De Angelis, cosa vi domandano imprese e famiglie?

"Ci chiedono quali saranno i loro punti di riferimento futuri. Abbiamo letto che a Verona e Novara verranno alienate tutte le filiali e che altrove dovrebbe accadere altrettanto, ma non capiamo con quali modalità. Quale modello di banca il nuovo potenziale gruppo intende creare? Radicato sul territorio come il nostro, o un modello che vedrà decentrati i nuclei decisionali e accentrate le delibere di credito o le politiche di prestito, basandosi solo su algoritmi? Sono questi gli interrogativi che si pongono i colleghi e i clienti".

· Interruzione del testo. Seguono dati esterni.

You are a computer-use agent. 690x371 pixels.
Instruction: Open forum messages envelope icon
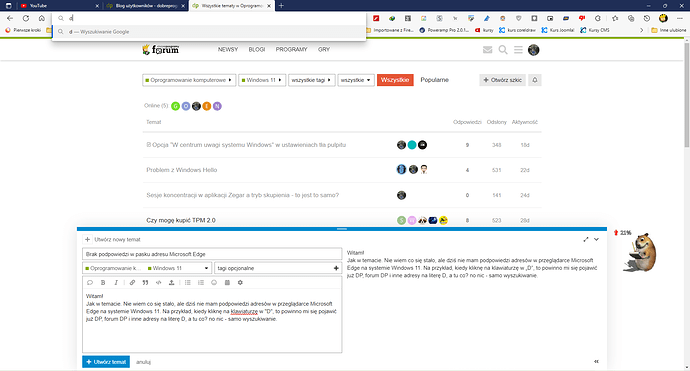coord(488,50)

Temono per il loro futuro?

"A Verona, oltre ai colleghi del commerciale, abbiamo circa 2mila dipendenti nella direzione generale di Banco Bpm: che cosa faranno se un domani post-aggregazione, si procederà a ridimensionamenti per ottenere tutte le sinergie di costo? A Novara abbiamo 450 persone nella sede della direzione territoriale, a Lodi e in Toscana altre centinaia. In tutti i poli dove avevamo le banche di territorio, poi aggregate, Banco Bpm ha garantito una continuità di strutture e personale importante, in ragione del modello di banca del territorio. Ora si prospetta un approccio molto differente".

Cosa la preoccupa di più?

"Non ci è dato sapere quale sarà l'eventuale modello organizzativo. Per di più i tempi si stanno allungando e diventano alquanto atipici per una Ops. In una banca che acquisisce e valorizza, uno più uno sul credito fa due. Ma in una banca che presumibilmente andrà in direzione opposta, quanti interlocutori rimarranno se oltre 200 filiali verranno eliminate? Il progetto iniziale di Unicredit era di un'acquisizione da realizzare in sei mesi ma siamo oltre quell'orizzonte e di una successiva eliminazione dei marchi. Ma non si possono cancellare 160 anni di storia. In Italia sono state fatte tante operazioni dove venivano chiarite sin dall'inizio le sorti dei territori, le quote di mercato e quelle di capitale da dedicare. Perché in questo caso non viene detto?"

Teme che si snaturi una precisa identità?

"Se compri una realtà solida che finanzia le famiglie e le pmi, ne vendi gli sportelli, ne elimini i marchi e i modelli, non puoi rimanere una vera banca di territorio. Non ci si può improvvisare. Essere una banca internazionale che ha meno della metà dei propri finanziamenti in Italia e che ha un approccio manageriale completamente diverso dal nostro è ben altra cosa: non lo contesto, ma non si venga a criticare, o peggio a eliminare, il nostro modello di fare credito".

Non è più oneroso per un istituto finanziare le pmi?

"Sicuro. Noi paghiamo degli eccellenti dividendi ai nostri soci ma abbiamo anche scelto di allocare una quota di capitale molto importante non per fare dei buyback o dividendi straordinari, ma per finanziare le pmi. Credo che al territorio serva soprattutto questo e non mi sembra il modello di Unicredit".

Da 25 anni lei lavora in Bpm. Riesce a immaginarsi in un gruppo che ha orizzonti più esterofili?

"Ho appoggiato tutte le fusioni in Bpm da quando sono in questa banca, perché avevano sempre un minimo comune denominatore, che erano i marchi locali e la

valorizzazione di tutti gli attori: clienti, dipendenti e territori. Chi in futuro vuole adottare questo modello avrà la mia considerazione. Ma al momento vedo solo grande incertezza sui modelli, sull'approccio, su tutto".